Raus aus dem „Magnetfeld“ des Täters ist auch die Devise, wenn man eine andere Person vor einem Übergriff beschützen will. Dass man dabei leicht selbst zum Opfer werden kann, ist weitestgehend bekannt. Grundregel ist daher, zu allererst die Polizei zu rufen. Die Aufmerksamkeit der Öffentlichkeit zu erregen, kann helfen, doch eine Garantie auf Rettung von außen gibt es nicht. Wer direkt eingreifen will, sollte nie den Täter kontaktieren, sondern das Opfer ansprechen und es dann dem Wirkungskreis des Angreifers entziehen.

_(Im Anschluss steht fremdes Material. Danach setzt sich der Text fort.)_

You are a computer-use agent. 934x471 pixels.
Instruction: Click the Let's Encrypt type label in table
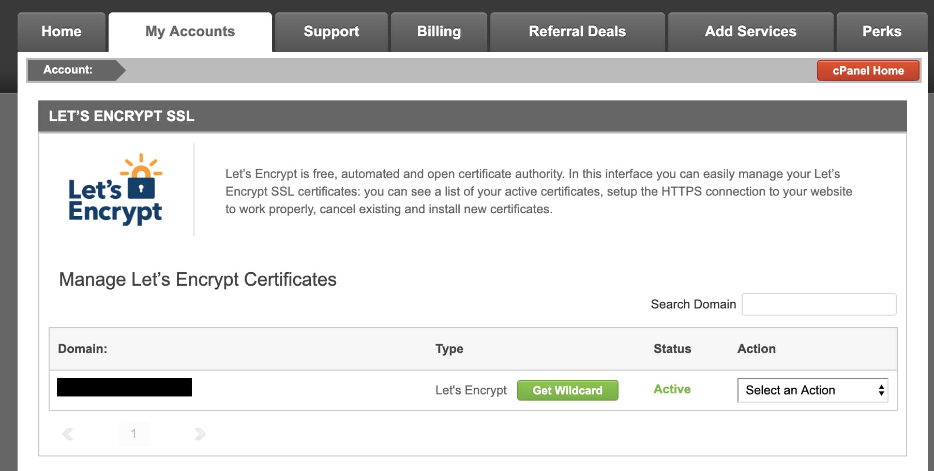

Sich in so einem Moment aus falsch verstandener Höflichkeit von einer gewalttätigen Person in ein Gespräch verwickeln zu lassen, ist fatal, denn dadurch baut man eine Verbindung zu ihr auf. Angst und Aufregung ziehen auch die eigene Sprechfähigkeit in Mitleidenschaft, nach fünf Worten beginnt man in der Regel zu stottern. Perfekt geeignet ist daher der Satz: „Lassen Sie mich in Ruhe!“ – auch als Signal für die Umstehenden.

A und O der Verteidigung
Ist die Situation einmal eskaliert, können selbst so banale Gegenstände wie ein Stift nützlich sein. Mit einem Kugelschreiber ist man offiziell nicht bewaffnet, jedoch um sich zu wehren, kann er sehr effektiv werden. Mittel wie Pfefferspray bergen die Gefahr, dass der Täter sie entwendet und gegen einen selbst einsetzt. Ein Stoß mit einer Metallspitze eines Kugelschreibers ist zwar durchaus schmerzhaft, führt aber zu keinen ernsthaften Verletzungen. Vor allem aber bedeutet er ein Überraschungsmoment für den Angreifer. Unerwartete Gegenreaktion, das A und O für die Verteidigung, lasse sich im Vorfeld üben, weshalb Dithmar einmal mehr fordert, sich einmal mit der Möglichkeit einer Gewaltsituation auseinanderzusetzen, bevor sie eintritt. Nicht immer führe das, was man tun kann, zum erwünschten Erfolg, räumt er ein. Doch immerhin habe man der Tat etwas entgegengesetzt – ein Faktum, das auch im Sinne einer späteren Aufarbeitung von Bedeutung ist.